DArnold this  is a great honor for you Congrats and congrats to your GM as well.


----------



## troubleenuf (Mar 6, 2007)

OK, at the risk of raising some hairs but I have to ask the question is he being promoted or is he promoting himself?  This day in age were everything can be bought I guess it dosnt realy matter but I am just wondering how many have gone the way of promoting themselves rather than dealing with the problems of being promoted?


----------



## terryl965 (Mar 6, 2007)

troubleenuf said:


> OK, at the risk of raising some hairs but I have to ask the question is he being promoted or is he promoting himself? This day in age were everything can be bought I guess it dosnt realy matter but I am just wondering how many have gone the way of promoting themselves rather than dealing with the problems of being promoted?


 

Sir he is being promoted by the organization he belongs to, he is very talented and is a great ambassador to the Art of TKD.


----------



## Kacey (Mar 6, 2007)

terryl965 said:


> DArnold this  is a great honor for you Congrats and congrats to your GM as well.



Master Stoker, thank you for your good wishes - Mr. Douglas Arnold (DArnold) is my sahbum, and Master Lang - soon to be Grand Master Lang - is Mr. Arnold's sahbum.



troubleenuf said:


> OK, at the risk of raising some hairs but I have to ask the question is he being promoted or is he promoting himself?  This day in age were everything can be bought I guess it dosnt realy matter but I am just wondering how many have gone the way of promoting themselves rather than dealing with the problems of being promoted?



Master Lang has been asked to accept this promotion by the Board of Directors of YomChi TaeKwon-Do (and before you ask how I know this - I'm Secretary of the Board).  Master Lang has resisted accepting this honor in the past; however, at the urging of the Board, as well as several other VIII Dan Masters who consider him their seniors and who will soon be accepting IX Dan rank at the urging of their own organizations, he has agreed to accept promotion to the rank of IX Dan Grand Master at the Colorado State Tournament this Saturday.  Please let me be perfectly clear:  at no point did Master Lang seek this rank himself; others both within and without the YomChi TKD Association have pressed him to accept this rank, which he has now agreed to do.



terryl965 said:


> Sir he is being promoted by the organization he belongs to, he is very talented and is a great ambassador to the Art of TKD.
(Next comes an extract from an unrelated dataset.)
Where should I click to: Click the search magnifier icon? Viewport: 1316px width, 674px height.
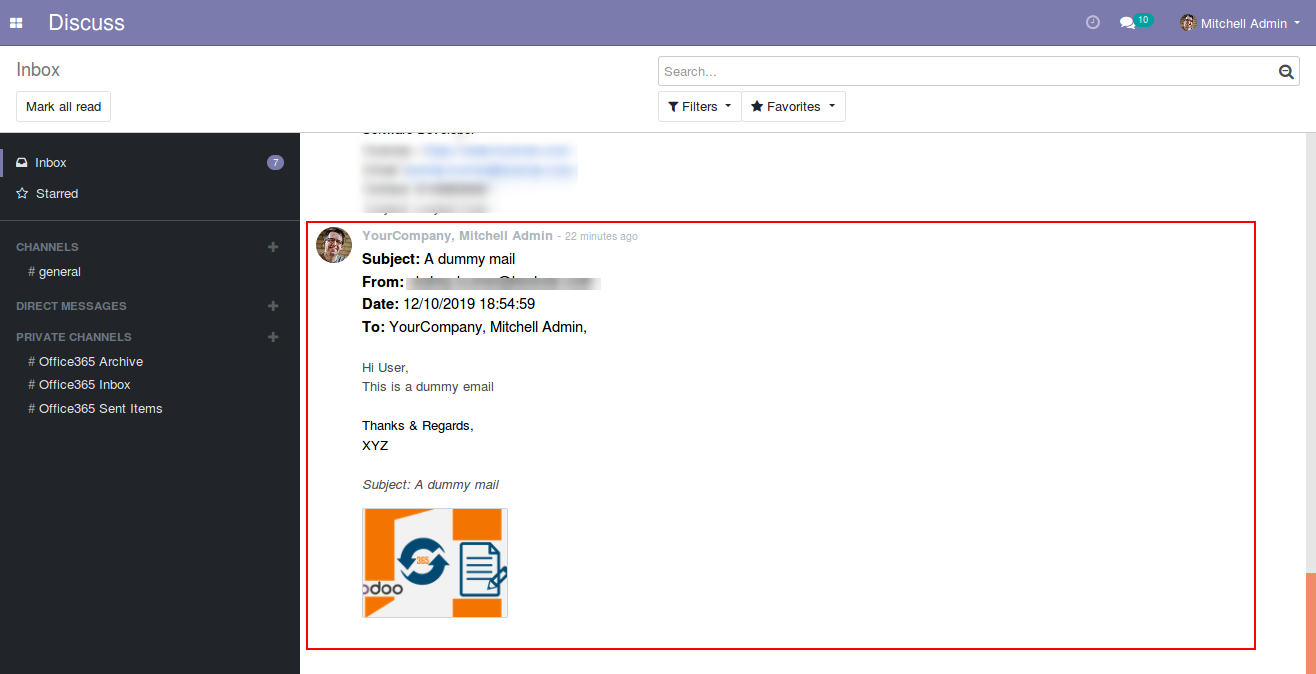(1286, 72)
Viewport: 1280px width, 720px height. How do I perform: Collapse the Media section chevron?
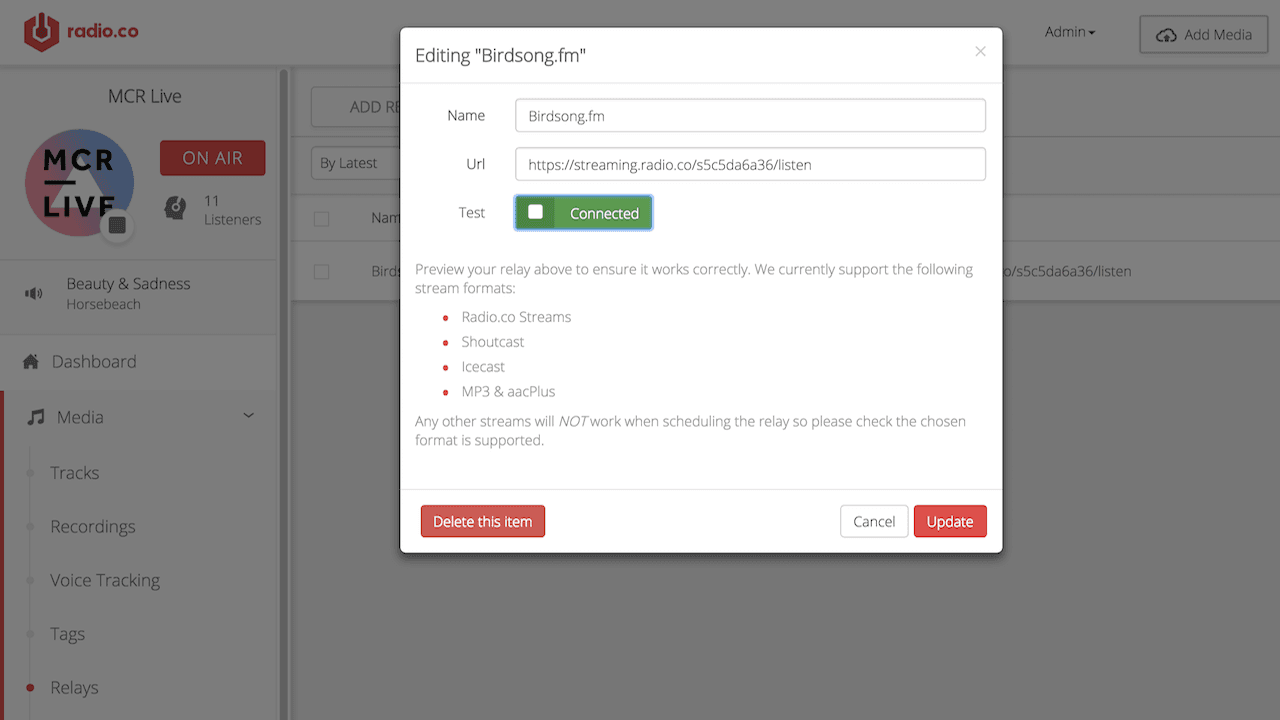[x=249, y=416]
Master Stoker, he is indeed.  Master Lang began TKD in 1965, and has been active in it - as a student and instructor - for that entire time.  A brief biography can be found here.


----------



## exile (Mar 6, 2007)

This is I think a great thing both for Gm. Lang and for TKD generally. It's rather sad, but probably inevitable, that these kinds of extremely advanced promotions raise credibility issues in the MA world, where the Horror Show forum has so many examples of people conferring knighthood, so to speak, on themselves. 

It's good to be reminded that, as per Kacey's post, this isn't always the case, and that there are great practitioners devoted to their art who genuinely deserve such promotion on the basis of a lifetime dedicated to achieving competence in, and the progress of, their chosen art. I'm very glad to read what Kacey has to say about this promotion; being cynical all the time gets tiring, and it's nice to have reason _not_ to be, every so often...


----------



## andyjeffries (Mar 7, 2007)

DArnold said:


> Walter L. Lang ... co-founder of the Yom Chi Taekwon-do Association





Kacey said:


> Master Lang has been asked to accept this promotion by the Board of Directors of YomChi TaeKwon-Do (and before you ask how I know this - I'm Secretary of the Board).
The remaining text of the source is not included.